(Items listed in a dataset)
━━━━━━━━━━━━━━━━

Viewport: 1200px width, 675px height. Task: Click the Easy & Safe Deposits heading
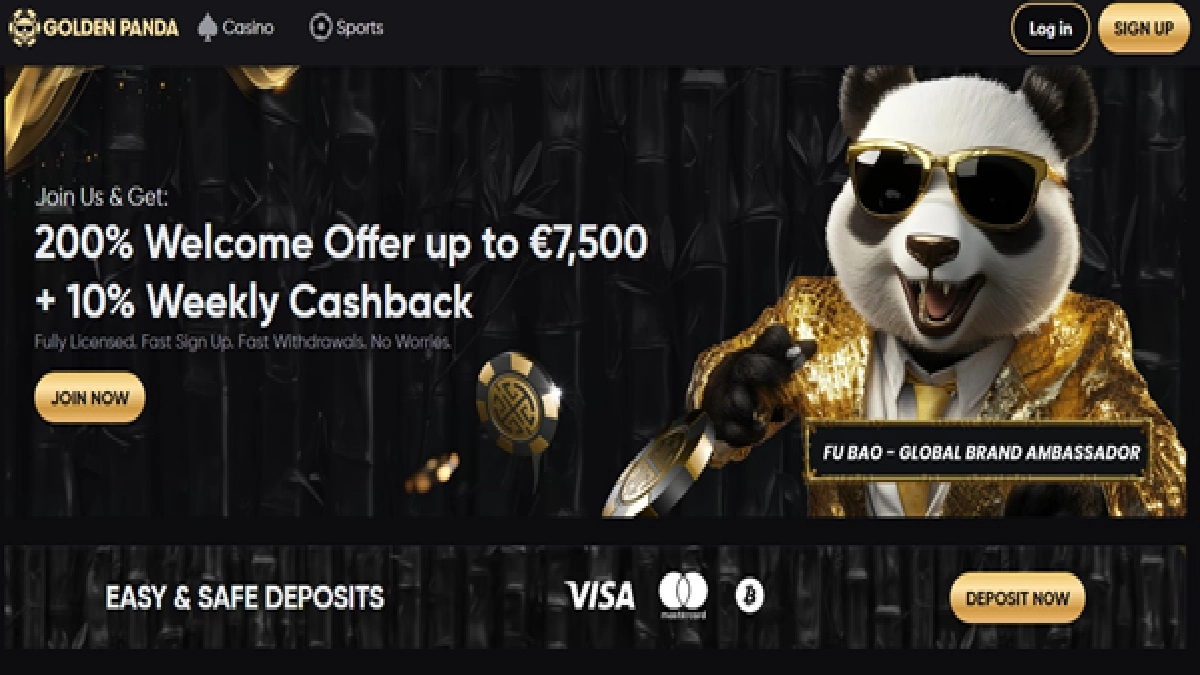coord(245,598)
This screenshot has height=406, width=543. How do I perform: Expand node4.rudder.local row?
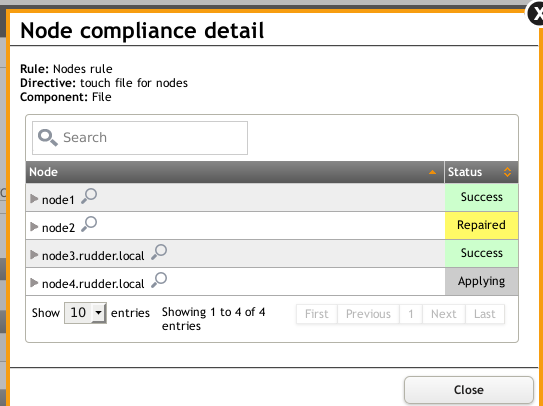[x=34, y=283]
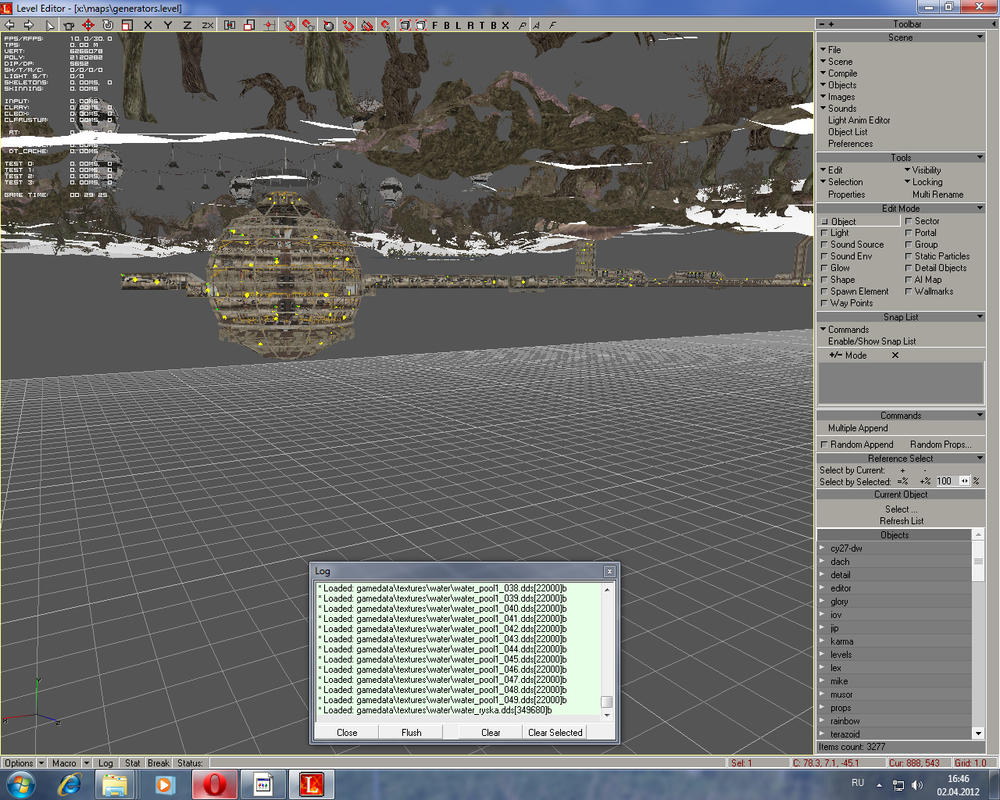Activate the red move tool
The width and height of the screenshot is (1000, 800).
coord(88,25)
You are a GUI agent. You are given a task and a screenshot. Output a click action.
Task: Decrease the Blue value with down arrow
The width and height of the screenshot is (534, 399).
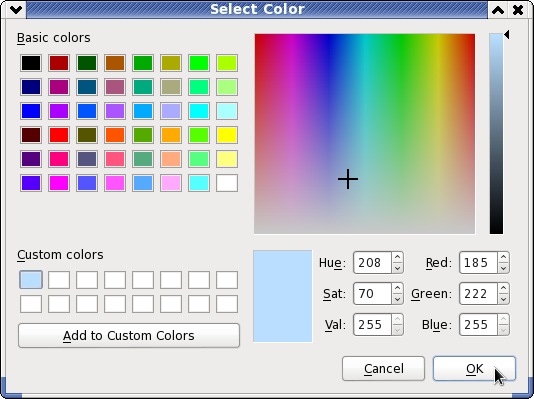tap(503, 330)
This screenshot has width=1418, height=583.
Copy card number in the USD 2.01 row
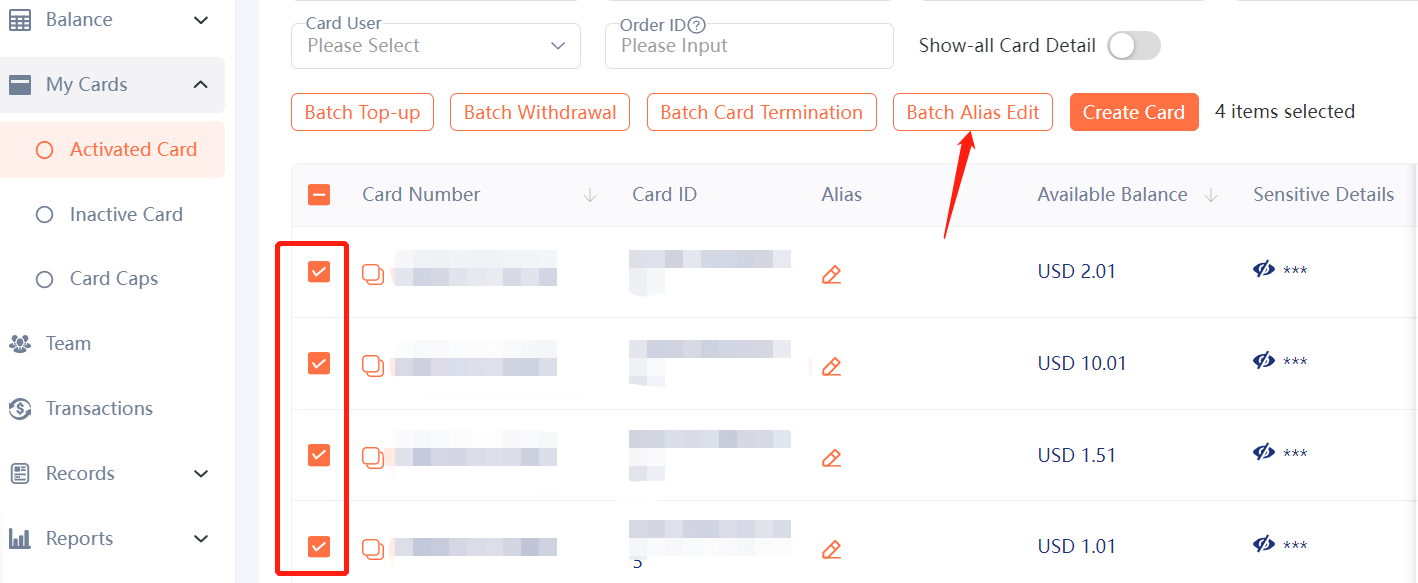[373, 274]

━━━━━━━━━━━━━━━━

◆ **Your task**
Omit every image. Quote each record exactly.

◆ **Answer section**
Viewport: 1200px width, 675px height. Task: Click the Easy & Safe Deposits heading
coord(245,598)
This screenshot has height=406, width=543. How do I perform: Expand node4.rudder.local row?
[x=34, y=283]
Activate the red move tool
The width and height of the screenshot is (1000, 800).
coord(88,25)
You are a GUI agent. You are given a task and a screenshot. Output a click action.
Task: Decrease the Blue value with down arrow
The width and height of the screenshot is (534, 399).
tap(503, 330)
This screenshot has width=1418, height=583.
Copy card number in the USD 2.01 row
[373, 274]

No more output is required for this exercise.